Art, Story, Mind
The role of art in anthropogeny cannot be understood by using concepts from modern students of art, since art theory and art philosophy have moved a long way from anything that led to them. Our goal is to understand how those modern concepts arose in hominin and human evolution.
To investigate this, first, we need a definition of art which will encompass early examples and yet lead us to a definition we can recognise. Art is about a material intervention in relationships between people and the stories that define those relationships.
Second, what are the claims for art among modern apes, and indeed other modern animals, in the wild and in captivity.
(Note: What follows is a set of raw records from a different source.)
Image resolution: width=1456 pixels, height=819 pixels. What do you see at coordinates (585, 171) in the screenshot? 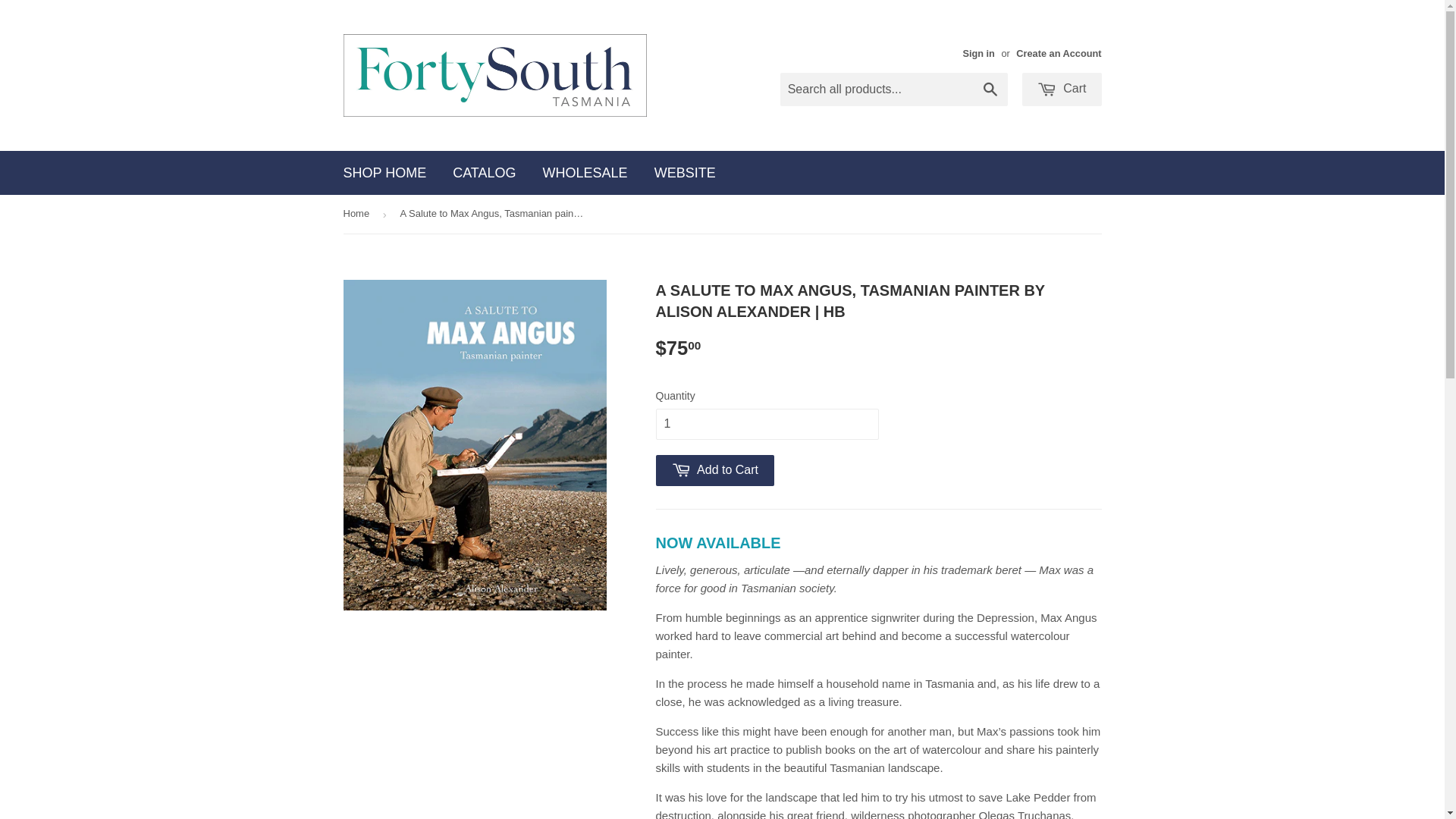
I see `'WHOLESALE'` at bounding box center [585, 171].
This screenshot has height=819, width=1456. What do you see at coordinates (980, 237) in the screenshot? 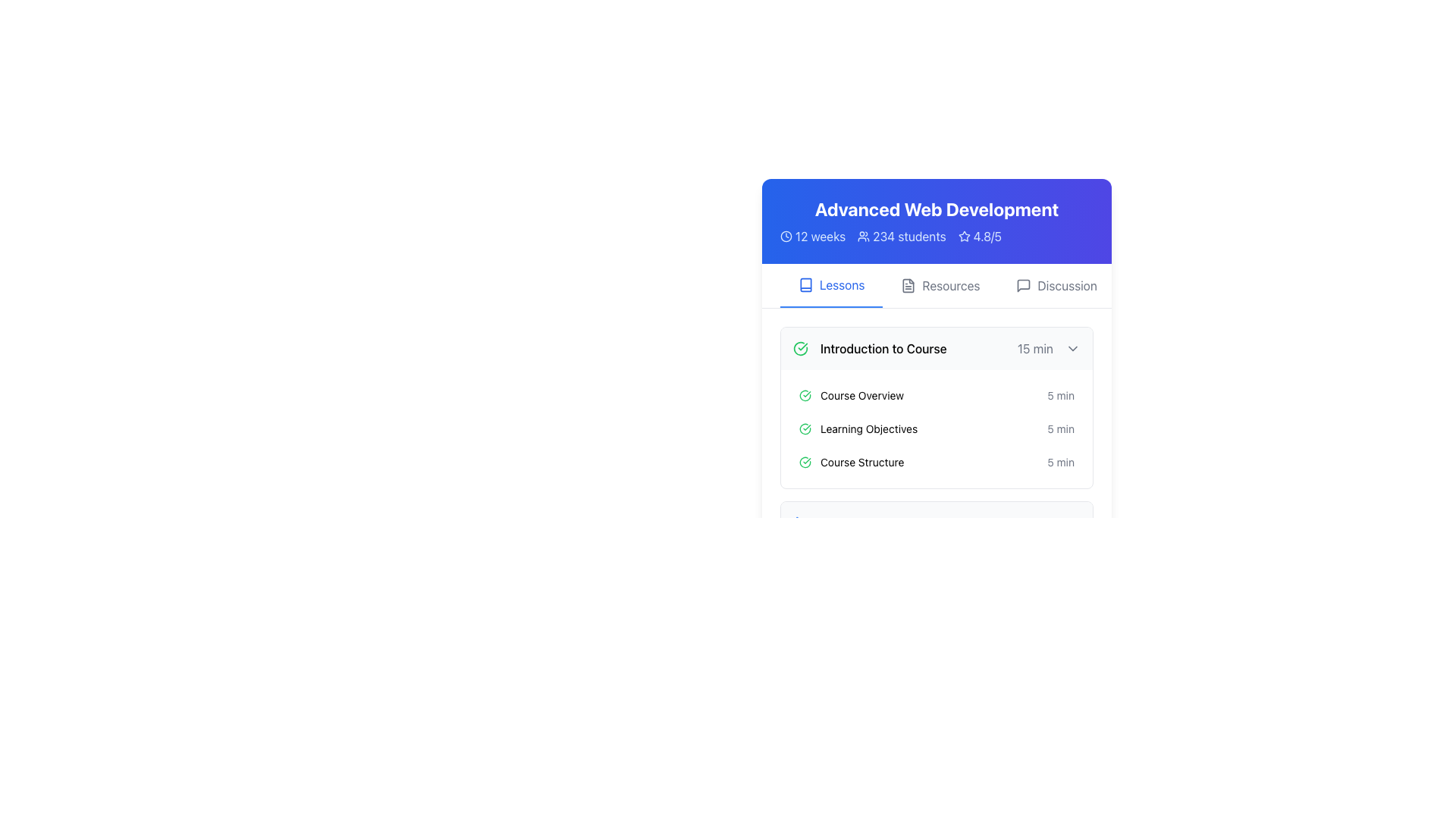
I see `the text element that summarizes the average rating of the course, which is located to the right of '234 students' and has a decorative star icon on its left` at bounding box center [980, 237].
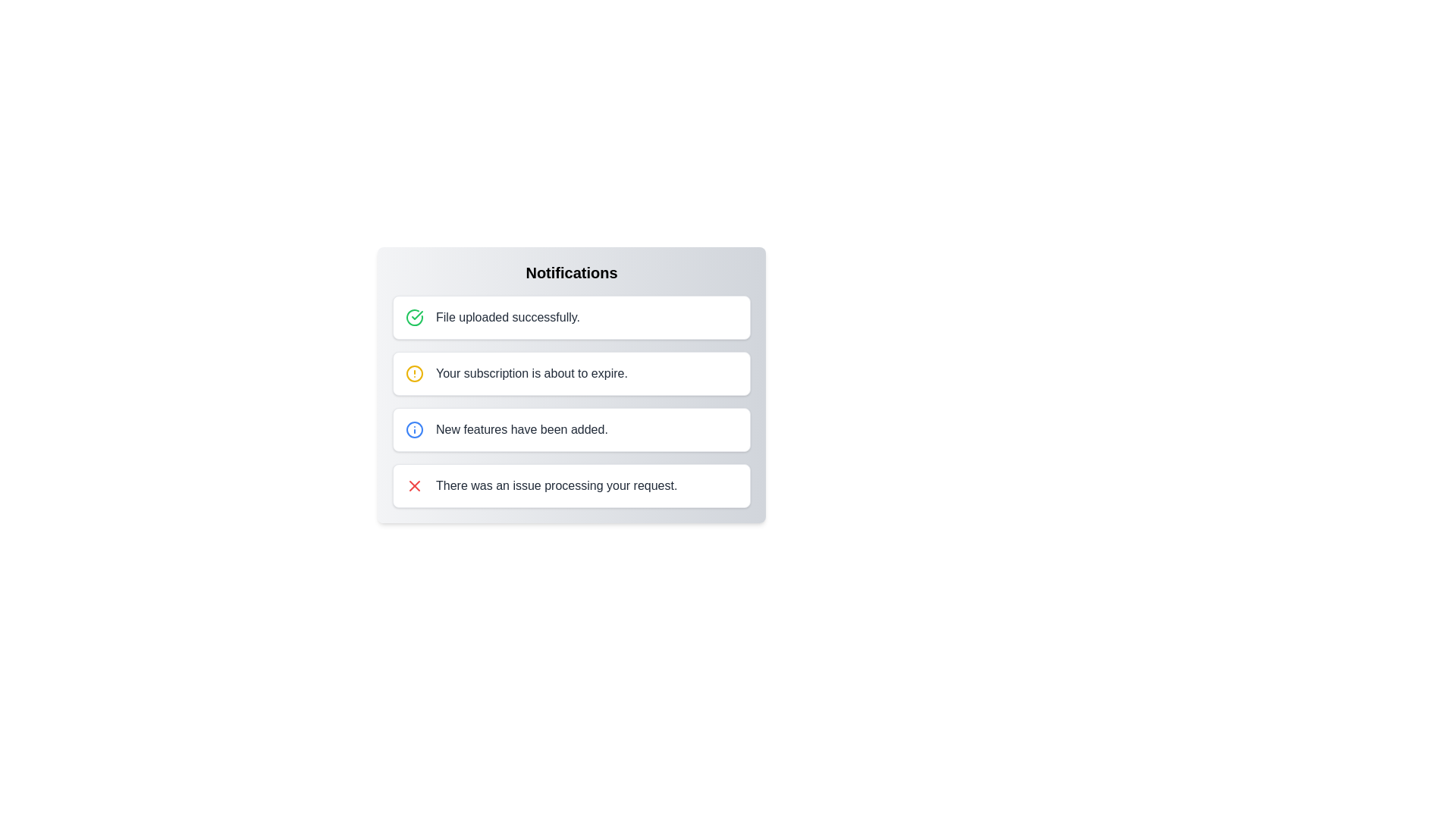  I want to click on the text label that reads 'Your subscription is about to expire.', which is located in the second row of notifications and has a yellow alert icon to its left, so click(532, 374).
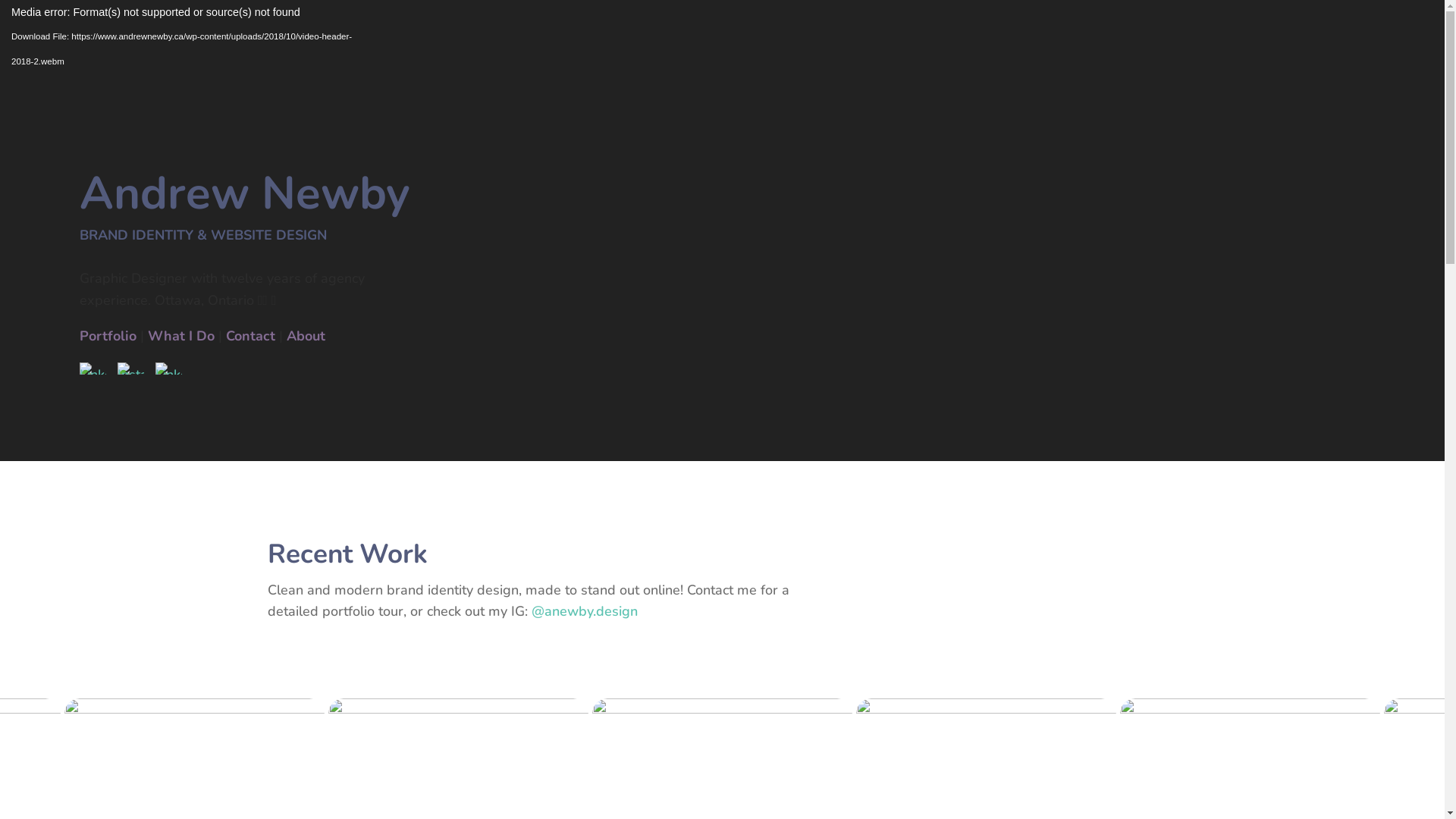 The width and height of the screenshot is (1456, 819). What do you see at coordinates (168, 369) in the screenshot?
I see `'Messenger'` at bounding box center [168, 369].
There is fascinatingly little evidence of the use of material in relationships among free-living apes, but, of course, we cannot engage in story telling with apes.
When we explore the archaeological record in search of such relationships, we uncover similarities and differences between what might be early art (which I call Art 3) and art now (which I call Art 1). Third, we will look at some examples of early art (Art 3) from the archaeological record.
Fourth, what are the implications of the first part of the talk for our understandings of what Art (Art 1) is and how it came to be? The point is that in all cases, art is embedded in culture and story-telling.
Finally, why do scenes make a difference to the way humans see the world? Once people started to represent scenes, the art could stand alone without the artist—it tells its own story—and observers could infer their own understanding. The art seems to have implicational meaning of its own.